◆ To do ◆
Pull out all lines from the listing below in which the word "button" appears.

◆ Data ◆
========

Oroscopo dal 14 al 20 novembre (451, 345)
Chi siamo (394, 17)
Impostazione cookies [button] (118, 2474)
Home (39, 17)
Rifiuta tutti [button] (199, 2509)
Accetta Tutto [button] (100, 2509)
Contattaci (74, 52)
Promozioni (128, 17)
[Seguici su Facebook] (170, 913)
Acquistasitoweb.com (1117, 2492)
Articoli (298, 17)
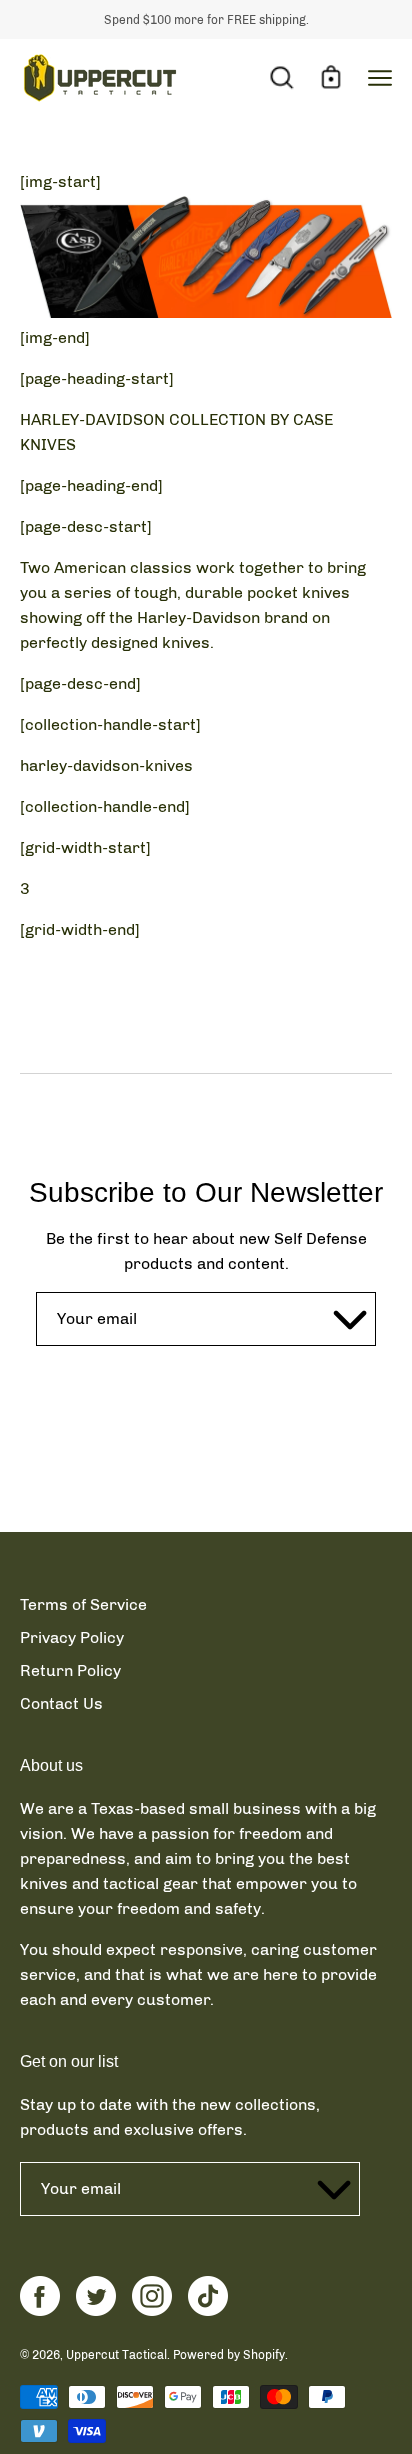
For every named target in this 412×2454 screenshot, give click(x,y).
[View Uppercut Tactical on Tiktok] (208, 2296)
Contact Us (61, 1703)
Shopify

========

◆ Finished task ◆
Impostazione cookies [button] (118, 2474)
Rifiuta tutti [button] (199, 2509)
Accetta Tutto [button] (100, 2509)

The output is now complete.